(PROVIDED DATA):
*** Begin section ***
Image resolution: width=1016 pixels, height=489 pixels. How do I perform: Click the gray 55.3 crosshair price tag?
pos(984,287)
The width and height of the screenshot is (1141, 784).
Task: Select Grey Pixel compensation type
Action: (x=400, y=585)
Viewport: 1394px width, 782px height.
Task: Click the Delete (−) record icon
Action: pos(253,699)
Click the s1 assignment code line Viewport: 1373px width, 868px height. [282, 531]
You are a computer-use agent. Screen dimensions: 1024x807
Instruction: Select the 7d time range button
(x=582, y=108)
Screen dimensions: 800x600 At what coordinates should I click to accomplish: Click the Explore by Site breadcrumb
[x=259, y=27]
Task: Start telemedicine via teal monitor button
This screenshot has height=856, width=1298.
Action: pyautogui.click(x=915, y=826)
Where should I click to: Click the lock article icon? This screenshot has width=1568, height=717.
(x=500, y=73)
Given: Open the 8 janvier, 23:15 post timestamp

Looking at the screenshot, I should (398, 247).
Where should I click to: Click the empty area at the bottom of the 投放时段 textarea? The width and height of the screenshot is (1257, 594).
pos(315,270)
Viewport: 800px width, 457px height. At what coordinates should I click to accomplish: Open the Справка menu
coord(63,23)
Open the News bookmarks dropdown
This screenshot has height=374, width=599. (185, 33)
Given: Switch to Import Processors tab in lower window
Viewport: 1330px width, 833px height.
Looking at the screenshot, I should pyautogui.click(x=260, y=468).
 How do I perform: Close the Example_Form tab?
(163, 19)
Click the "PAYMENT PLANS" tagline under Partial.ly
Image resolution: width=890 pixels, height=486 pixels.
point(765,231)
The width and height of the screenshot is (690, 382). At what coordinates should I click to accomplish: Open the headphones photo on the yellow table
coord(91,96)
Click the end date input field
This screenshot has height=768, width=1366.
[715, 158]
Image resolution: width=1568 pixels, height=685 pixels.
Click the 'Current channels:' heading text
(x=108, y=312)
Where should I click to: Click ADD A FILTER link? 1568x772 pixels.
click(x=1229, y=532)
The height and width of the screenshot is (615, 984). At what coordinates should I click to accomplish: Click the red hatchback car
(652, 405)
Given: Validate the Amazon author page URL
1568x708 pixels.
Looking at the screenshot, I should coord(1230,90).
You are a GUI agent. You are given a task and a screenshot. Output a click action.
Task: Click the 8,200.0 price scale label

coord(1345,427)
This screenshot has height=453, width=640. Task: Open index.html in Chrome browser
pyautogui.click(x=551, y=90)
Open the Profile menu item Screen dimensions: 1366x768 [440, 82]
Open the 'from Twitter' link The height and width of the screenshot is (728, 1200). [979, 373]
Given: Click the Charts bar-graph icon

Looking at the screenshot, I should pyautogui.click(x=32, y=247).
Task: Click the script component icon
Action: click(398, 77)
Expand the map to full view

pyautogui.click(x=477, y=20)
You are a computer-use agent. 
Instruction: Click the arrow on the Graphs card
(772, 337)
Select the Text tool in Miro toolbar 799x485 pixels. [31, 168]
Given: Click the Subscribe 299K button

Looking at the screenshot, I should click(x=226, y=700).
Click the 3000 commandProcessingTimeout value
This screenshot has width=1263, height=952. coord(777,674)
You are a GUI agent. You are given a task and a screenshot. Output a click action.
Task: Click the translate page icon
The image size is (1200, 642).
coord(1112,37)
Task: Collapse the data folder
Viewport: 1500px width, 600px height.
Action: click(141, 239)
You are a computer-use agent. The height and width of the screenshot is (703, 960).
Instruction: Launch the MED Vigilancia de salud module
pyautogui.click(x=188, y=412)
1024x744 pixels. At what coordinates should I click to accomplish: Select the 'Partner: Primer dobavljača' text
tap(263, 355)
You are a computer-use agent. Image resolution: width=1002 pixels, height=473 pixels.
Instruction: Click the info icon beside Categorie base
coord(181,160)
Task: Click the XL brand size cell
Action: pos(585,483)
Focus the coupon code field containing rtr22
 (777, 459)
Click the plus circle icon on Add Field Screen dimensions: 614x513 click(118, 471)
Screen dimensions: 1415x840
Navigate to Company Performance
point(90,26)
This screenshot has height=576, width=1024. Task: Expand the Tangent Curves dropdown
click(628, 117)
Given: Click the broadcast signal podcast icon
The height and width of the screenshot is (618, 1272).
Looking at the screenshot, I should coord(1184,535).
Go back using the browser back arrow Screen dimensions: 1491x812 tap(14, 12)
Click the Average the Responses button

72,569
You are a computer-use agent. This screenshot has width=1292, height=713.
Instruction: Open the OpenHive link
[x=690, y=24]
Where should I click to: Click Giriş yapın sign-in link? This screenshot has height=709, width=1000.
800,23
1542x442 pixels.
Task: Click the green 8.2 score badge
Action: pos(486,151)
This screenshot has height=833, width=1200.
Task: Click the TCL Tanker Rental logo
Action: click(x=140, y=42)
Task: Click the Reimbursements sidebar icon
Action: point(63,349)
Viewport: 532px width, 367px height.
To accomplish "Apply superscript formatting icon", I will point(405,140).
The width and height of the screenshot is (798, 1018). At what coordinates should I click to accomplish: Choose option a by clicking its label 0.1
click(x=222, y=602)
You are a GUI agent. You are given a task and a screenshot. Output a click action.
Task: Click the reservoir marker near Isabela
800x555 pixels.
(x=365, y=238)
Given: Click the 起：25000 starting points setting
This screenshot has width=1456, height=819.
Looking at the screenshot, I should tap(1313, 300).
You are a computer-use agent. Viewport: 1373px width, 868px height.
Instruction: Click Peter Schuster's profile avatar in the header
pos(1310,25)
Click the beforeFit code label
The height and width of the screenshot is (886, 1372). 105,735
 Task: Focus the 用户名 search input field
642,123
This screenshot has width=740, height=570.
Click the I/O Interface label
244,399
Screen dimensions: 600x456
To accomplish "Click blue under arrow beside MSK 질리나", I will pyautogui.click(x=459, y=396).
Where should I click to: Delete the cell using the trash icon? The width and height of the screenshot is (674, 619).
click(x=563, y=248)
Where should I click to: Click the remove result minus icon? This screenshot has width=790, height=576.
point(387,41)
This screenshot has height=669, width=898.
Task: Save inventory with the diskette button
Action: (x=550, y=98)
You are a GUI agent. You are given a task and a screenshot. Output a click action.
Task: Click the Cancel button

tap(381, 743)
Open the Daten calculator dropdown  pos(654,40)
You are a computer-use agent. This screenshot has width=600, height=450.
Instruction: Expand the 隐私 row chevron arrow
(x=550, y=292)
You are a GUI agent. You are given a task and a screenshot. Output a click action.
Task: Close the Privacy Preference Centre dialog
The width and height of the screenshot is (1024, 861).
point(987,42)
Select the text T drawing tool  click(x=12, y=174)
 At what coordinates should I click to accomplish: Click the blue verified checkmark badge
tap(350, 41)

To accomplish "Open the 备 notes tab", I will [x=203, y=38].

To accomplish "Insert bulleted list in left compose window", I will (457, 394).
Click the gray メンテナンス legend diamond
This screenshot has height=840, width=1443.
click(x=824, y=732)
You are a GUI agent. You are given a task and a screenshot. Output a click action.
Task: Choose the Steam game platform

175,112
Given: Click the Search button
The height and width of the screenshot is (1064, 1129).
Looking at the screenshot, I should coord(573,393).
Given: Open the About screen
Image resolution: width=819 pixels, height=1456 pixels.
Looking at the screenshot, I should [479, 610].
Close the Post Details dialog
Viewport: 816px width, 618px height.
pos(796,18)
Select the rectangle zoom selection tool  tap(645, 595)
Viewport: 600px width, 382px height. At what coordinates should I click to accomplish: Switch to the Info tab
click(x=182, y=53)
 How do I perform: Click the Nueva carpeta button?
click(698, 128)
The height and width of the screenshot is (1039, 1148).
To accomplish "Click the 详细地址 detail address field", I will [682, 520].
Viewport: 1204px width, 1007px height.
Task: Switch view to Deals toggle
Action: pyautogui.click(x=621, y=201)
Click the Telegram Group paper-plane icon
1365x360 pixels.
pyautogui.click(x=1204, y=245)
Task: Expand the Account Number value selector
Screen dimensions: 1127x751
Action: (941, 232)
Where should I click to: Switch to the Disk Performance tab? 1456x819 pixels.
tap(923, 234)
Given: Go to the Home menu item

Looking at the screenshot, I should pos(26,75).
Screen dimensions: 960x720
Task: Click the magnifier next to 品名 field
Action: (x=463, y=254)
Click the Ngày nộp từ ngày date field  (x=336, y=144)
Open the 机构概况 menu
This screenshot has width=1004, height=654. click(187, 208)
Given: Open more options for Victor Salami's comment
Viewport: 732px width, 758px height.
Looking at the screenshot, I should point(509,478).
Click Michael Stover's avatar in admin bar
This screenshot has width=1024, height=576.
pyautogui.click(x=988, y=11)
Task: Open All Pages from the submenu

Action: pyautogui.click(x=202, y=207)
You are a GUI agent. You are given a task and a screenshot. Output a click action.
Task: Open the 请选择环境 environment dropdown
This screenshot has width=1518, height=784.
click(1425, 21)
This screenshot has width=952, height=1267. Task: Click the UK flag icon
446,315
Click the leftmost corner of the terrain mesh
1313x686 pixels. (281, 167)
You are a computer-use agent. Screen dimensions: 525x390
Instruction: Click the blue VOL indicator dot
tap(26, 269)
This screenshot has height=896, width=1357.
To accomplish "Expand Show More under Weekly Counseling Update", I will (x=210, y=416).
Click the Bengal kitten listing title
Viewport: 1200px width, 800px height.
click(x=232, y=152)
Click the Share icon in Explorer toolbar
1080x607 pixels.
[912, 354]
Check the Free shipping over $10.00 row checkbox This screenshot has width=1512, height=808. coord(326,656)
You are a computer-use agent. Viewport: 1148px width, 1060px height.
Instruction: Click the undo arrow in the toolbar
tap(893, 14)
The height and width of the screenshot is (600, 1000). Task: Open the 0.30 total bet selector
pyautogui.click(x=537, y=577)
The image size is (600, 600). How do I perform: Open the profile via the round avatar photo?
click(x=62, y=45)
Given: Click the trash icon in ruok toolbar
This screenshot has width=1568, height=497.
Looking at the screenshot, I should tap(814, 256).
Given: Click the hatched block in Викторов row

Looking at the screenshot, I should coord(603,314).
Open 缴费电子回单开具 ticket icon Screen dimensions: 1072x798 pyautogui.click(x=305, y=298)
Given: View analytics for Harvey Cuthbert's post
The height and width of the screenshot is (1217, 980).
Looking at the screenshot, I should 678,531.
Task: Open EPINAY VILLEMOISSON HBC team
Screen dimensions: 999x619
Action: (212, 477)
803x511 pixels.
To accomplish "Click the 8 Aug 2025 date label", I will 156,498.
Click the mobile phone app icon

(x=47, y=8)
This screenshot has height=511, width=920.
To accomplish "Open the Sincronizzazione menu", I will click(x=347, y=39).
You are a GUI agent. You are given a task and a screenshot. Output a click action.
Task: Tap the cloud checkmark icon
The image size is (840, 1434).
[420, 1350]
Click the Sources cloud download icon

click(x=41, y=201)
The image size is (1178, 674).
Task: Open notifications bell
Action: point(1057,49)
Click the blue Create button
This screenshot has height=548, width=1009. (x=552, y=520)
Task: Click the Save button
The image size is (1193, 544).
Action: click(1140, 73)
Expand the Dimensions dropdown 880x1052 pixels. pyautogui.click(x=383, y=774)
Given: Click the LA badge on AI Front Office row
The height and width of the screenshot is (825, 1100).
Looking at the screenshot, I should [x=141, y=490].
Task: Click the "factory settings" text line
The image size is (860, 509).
*** End section ***
(WHAT TO PRODUCE):
Write the lines out again exactly, from the one containing "The image size is (840, 1434)." through the last line of the records, and include no other lines.

(ANSWER TO THE PROBLEM):
The image size is (840, 1434).
[420, 1350]
Click the Sources cloud download icon

click(x=41, y=201)
The image size is (1178, 674).
Task: Open notifications bell
Action: point(1057,49)
Click the blue Create button
This screenshot has height=548, width=1009. (x=552, y=520)
Task: Click the Save button
The image size is (1193, 544).
Action: click(1140, 73)
Expand the Dimensions dropdown 880x1052 pixels. pyautogui.click(x=383, y=774)
Given: Click the LA badge on AI Front Office row
The height and width of the screenshot is (825, 1100).
Looking at the screenshot, I should [x=141, y=490].
Task: Click the "factory settings" text line
The image size is (860, 509).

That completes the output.